Give the general solution tot he following system of equivalences

$x \equiv 3 (mod \ 5)$
$x \equiv 5 (mod \ 7)$
$x \equiv 8 (mod \ 12)$

Thanks to anyone who can help

2. Originally Posted by woody198403
Its been ages since I have done any maths and im a little rusty. Can someone please show me how to do these?

(1) Find $17^{-1} mod \ 130$
Search for a number, n, such that 17n= 1 (mod 130). That is the same as saying that 17n= 130m+ 1 or 17n- 130m= 1 for some integers m and n.
17 divides into 130 7 times with remainder 11.
11 divides into 17 once with remainder 6.
6 divides into 11 once with remainder 5.
5 divides into 6 once with remainder 1.
That is: 6- 5= 1. From 5= 11- 6, 6- (11- 6)= 2(6)- 11= 1. From 6= 17- 11, 2(17- 11)- 11= 2(17)- 3(11)= 1. Finally, from 11= 130- 7(17), 2(17)- 3(130- 7(17))= 23(17)- 3(130)= 1.

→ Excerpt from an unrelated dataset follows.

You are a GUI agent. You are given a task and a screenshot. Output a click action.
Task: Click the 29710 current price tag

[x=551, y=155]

One solution to 17n- 130m= 1 is n= 23, m= 3. That is 23(17)= 3(130)+1 so 17(23)= 1 (mod 130).

(2) Hence solve the equation $17x \equiv 123 (mod 130)$
Easy now: Multiply on both sides by 23 (mod 130).

and

Give the general solution tot he following system of equivalences

$x \equiv 3 (mod \ 5)$
$x \equiv 5 (mod \ 7)$
$x \equiv 8 (mod \ 12)$

Thanks to anyone who can help
$x \equiv 8 (mod \ 12)$ says that x= 12n+ 8. Putting that into $x \equiv 5 (mod 7)$ gives $12n+ 8\equiv 5n+ 1\equiv 5(mod 7)$ or $5n\equiv 4 (mod 7)$. 7 is small enough that we don't have to use the Euclidean algorithm above: just checking numbers shows that $5*5= 25\equiv 4 (mod 7)$. That is, we have $n\equiv 5 (mod 7)$ which means that n= 7k+ 5. Putting that into x= 12n+ 8 gives x= 12(7k+ 5)+ 8= 84k+ 68.

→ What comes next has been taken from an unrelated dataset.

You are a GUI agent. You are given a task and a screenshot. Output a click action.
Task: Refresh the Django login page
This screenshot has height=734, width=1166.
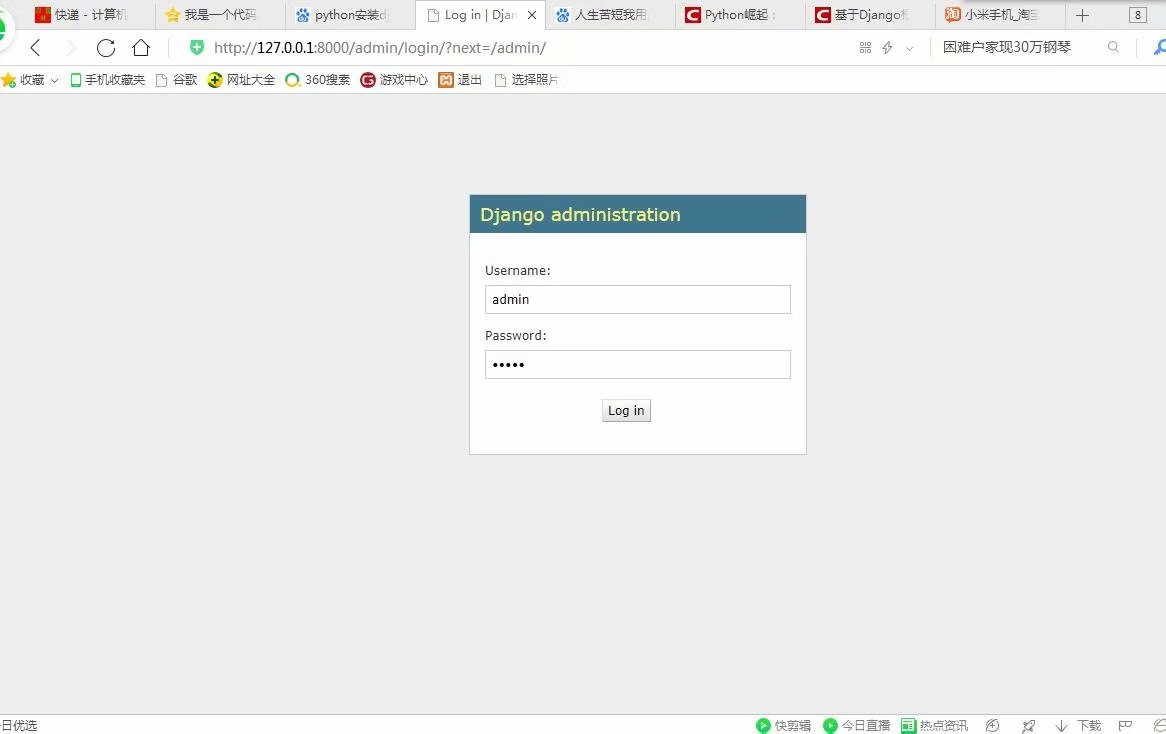click(x=106, y=47)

Now $x\equiv 3 (mod 5)$ becomes $84k+ 68\equiv 4k+ 3\equiv 3 (mod 5)$ or simply $4k= 0 (mod 3)$ which means k is a multiple of 3: k= 3j so x= 84k+ 68= 252j+ 68. If we take j= 0, x= 68. It is easy to see that $68= 13(5)+ 3\equiv 3 (mod 5)$, $68= 9(7)+ 5\equiv 5 (mod 7)$ and that $68= 5(12)+ 8\equiv 8 (mod 12)$.